Posted: Tue Oct 18, 2011 10:57 am
by cwscribner
Hi all.
I recently moved to a new server in hopes that the increase in resources would fix the npcd problem. No dice...its still stopping pretty regularly. I'm just getting repetitive errors in the log saying NPCD returned error code 6. I've tried increasing load threshold, increasing thread amount, and wait time, but its still dying. I'm definitely in need of some help on this one...I'm stumped. I can post a log file if need be but its just 500 lines of the aforementioned error.
Re: Still having trouble with npcd...
Posted: Tue Oct 18, 2011 11:07 am
by mguthrie
Yeah, we've got another user who keeps getting the exact same error. It's going to take some code hunting to try and resolve this one, but I'll definitely be digging into this soon, since it affects production environments. Did you have any luck with the custom event handler to automatically restart the service? If not we might write one up and post it.
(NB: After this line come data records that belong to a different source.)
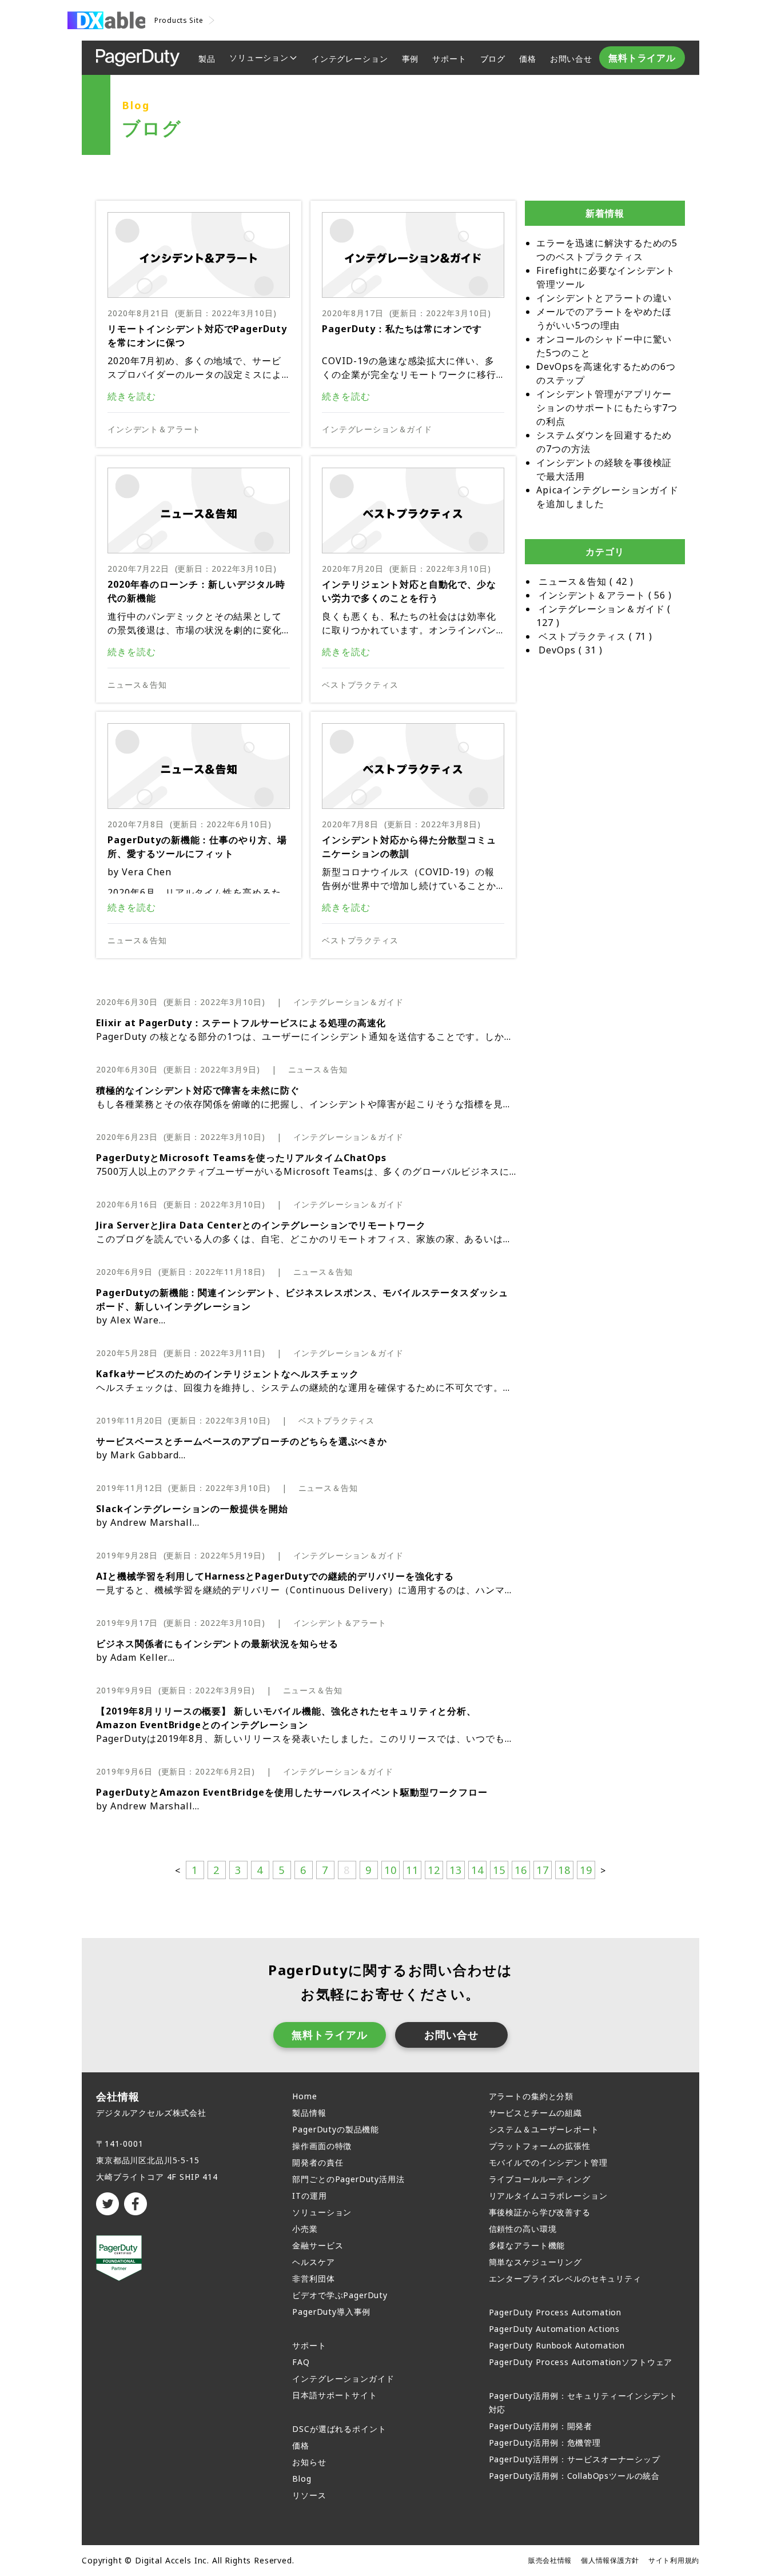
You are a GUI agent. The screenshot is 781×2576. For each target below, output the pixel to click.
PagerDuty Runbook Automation (557, 2345)
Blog (301, 2478)
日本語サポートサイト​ (334, 2395)
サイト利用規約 (673, 2560)
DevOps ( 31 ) (571, 650)
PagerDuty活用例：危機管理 (545, 2442)
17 (542, 1870)
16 (521, 1870)
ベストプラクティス (360, 684)
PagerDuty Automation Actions (554, 2328)
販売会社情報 (550, 2560)
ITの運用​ (309, 2195)
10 (390, 1870)
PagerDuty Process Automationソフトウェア (581, 2361)
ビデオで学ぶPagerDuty (340, 2295)
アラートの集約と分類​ (531, 2096)
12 (434, 1870)
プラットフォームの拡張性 (540, 2145)
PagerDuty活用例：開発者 (540, 2426)
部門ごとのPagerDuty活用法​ (348, 2179)
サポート (449, 58)
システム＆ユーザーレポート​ (544, 2129)
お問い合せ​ (571, 58)
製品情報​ (309, 2112)
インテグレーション (350, 58)
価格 (527, 58)
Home (304, 2096)
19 (586, 1870)
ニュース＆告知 (137, 684)
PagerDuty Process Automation (555, 2312)
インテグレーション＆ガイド (377, 429)
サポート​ (309, 2345)
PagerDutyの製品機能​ (335, 2129)
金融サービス (317, 2245)
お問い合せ (451, 2034)
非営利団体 (313, 2278)
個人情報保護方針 (610, 2560)
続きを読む (131, 396)
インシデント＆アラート (154, 429)
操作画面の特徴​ (322, 2145)
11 (412, 1870)
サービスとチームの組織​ (535, 2112)
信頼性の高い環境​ (523, 2228)
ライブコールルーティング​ (540, 2179)
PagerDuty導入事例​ (331, 2311)
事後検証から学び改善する (540, 2212)
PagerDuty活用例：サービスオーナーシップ (574, 2459)
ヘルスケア (313, 2261)
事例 (410, 58)
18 (564, 1870)
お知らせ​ (309, 2462)
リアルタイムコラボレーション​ (548, 2195)
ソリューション (259, 57)
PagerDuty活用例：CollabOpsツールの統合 (574, 2475)
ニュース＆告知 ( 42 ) (586, 581)
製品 (207, 58)
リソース (309, 2495)
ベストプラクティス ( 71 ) (595, 636)
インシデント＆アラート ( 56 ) (605, 595)
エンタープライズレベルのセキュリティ (565, 2278)
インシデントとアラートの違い (604, 298)
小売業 (305, 2228)
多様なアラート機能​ (527, 2245)
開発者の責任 (317, 2162)
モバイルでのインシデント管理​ (548, 2162)
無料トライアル (642, 57)
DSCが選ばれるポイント (339, 2428)
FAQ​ (301, 2361)
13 (455, 1870)
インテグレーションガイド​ (343, 2378)
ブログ (493, 58)
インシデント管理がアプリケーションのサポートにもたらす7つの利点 (607, 408)
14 (477, 1870)
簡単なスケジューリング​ (535, 2261)
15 (499, 1870)
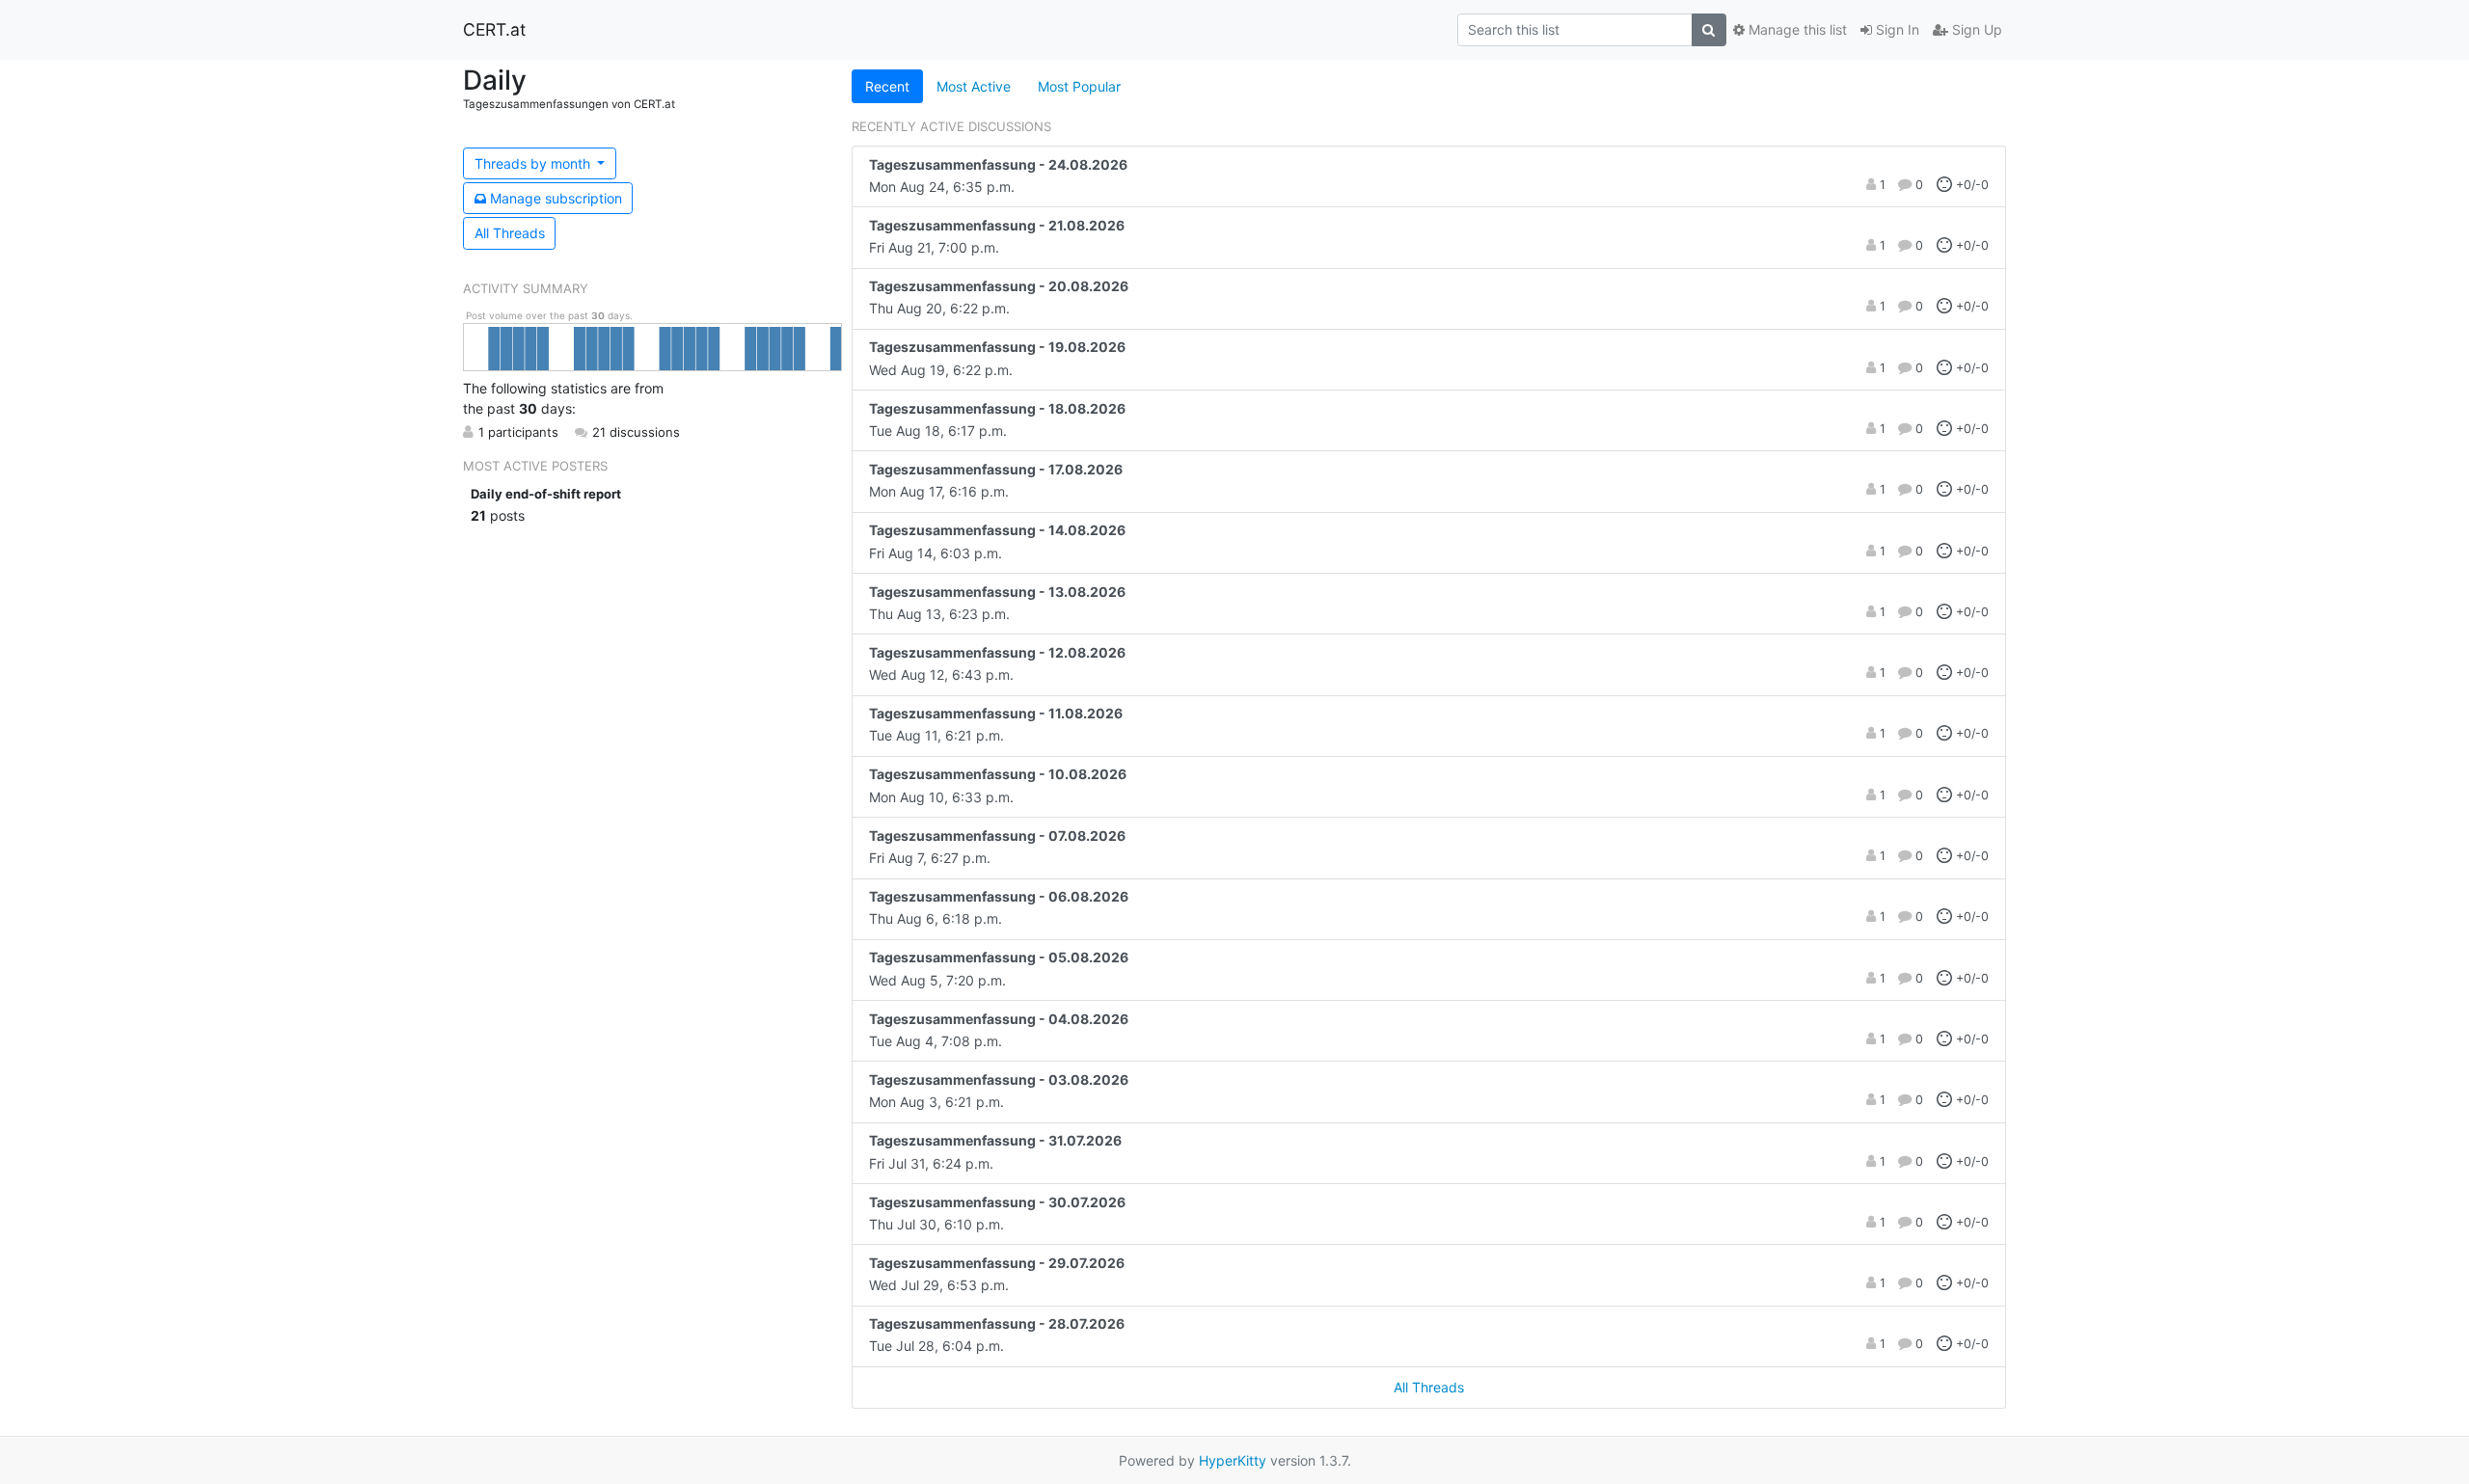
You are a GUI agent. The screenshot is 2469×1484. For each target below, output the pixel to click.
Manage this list (1796, 29)
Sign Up (1975, 29)
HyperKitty (1232, 1460)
Go ahead and post one instance of the error you're getting, just to make sure we're looking for the right thing ; )
Re: Still having trouble with npcd...
Posted: Tue Oct 18, 2011 11:45 am
by cwscribner
Here's an output from npcd.log and npcd.cfg
Re: Still having trouble with npcd...
Posted: Tue Oct 18, 2011 12:14 pm
by cwscribner
And here's something that I just noticed that's different than the other entries.
Code: Select all
[10-18-2011 12:54:51] NPCD: Could not create thread... exiting with error 'Cannot allocate memory'
Re: Still having trouble with npcd...
Posted: Tue Oct 18, 2011 2:45 pm
by mguthrie
Yeah that's the one I get to hunt for. I'm guessing that bug is in the C.... (mguthrie hangs head in dismay)
Re: Still having trouble with npcd...
Posted: Tue Oct 18, 2011 4:49 pm
by mguthrie
Hey just out of curiosity, how close is your system typically running to being maxed out of available memory?
Re: Still having trouble with npcd...
Posted: Tue Oct 18, 2011 6:42 pm
by cwscribner
There's 16G in it and it idles around 8G depending on how much is cached. Its been maxed out a few times. And its common for it to hover around 10-12G depending on what the server is doing. Just for the record, its dedicated to Nagios so there's nothing else running. No GUI of any kind.
Re: Still having trouble with npcd...
Posted: Tue Oct 18, 2011 6:50 pm
by cwscribner
New errors
Code: Select all
[10-18-2011 14:41:44] NPCD: Error while get file list from spooldir (/usr/local/nagios/var/spool/perfdata/) - Cannot allocate memory
[10-18-2011 14:41:44] NPCD: Exiting...
[10-18-2011 14:41:44] NPCD: Daemon ended. PID was '27672'
Re: Still having trouble with npcd...
Posted: Wed Oct 19, 2011 10:20 am
by mguthrie
Thanks for the fresh post
Looks like it's failing at a different place for the same reason. (memory allocation). Lets see if its an issue with system limits setting or if it really is the machine is self is running out of memory.
Edit the /etc/security/limits.conf file in a text editor.
Add the following two lines towards the end of the file:
Code: Select all
@nagios hard stack 20480
@nagios hard msgqueue unlimited
Then restart npcd
Re: Still having trouble with npcd...
Posted: Wed Oct 19, 2011 12:10 pm
by cwscribner
Do you need any kind of output? I made the changes but I'm not sure what I should monitor.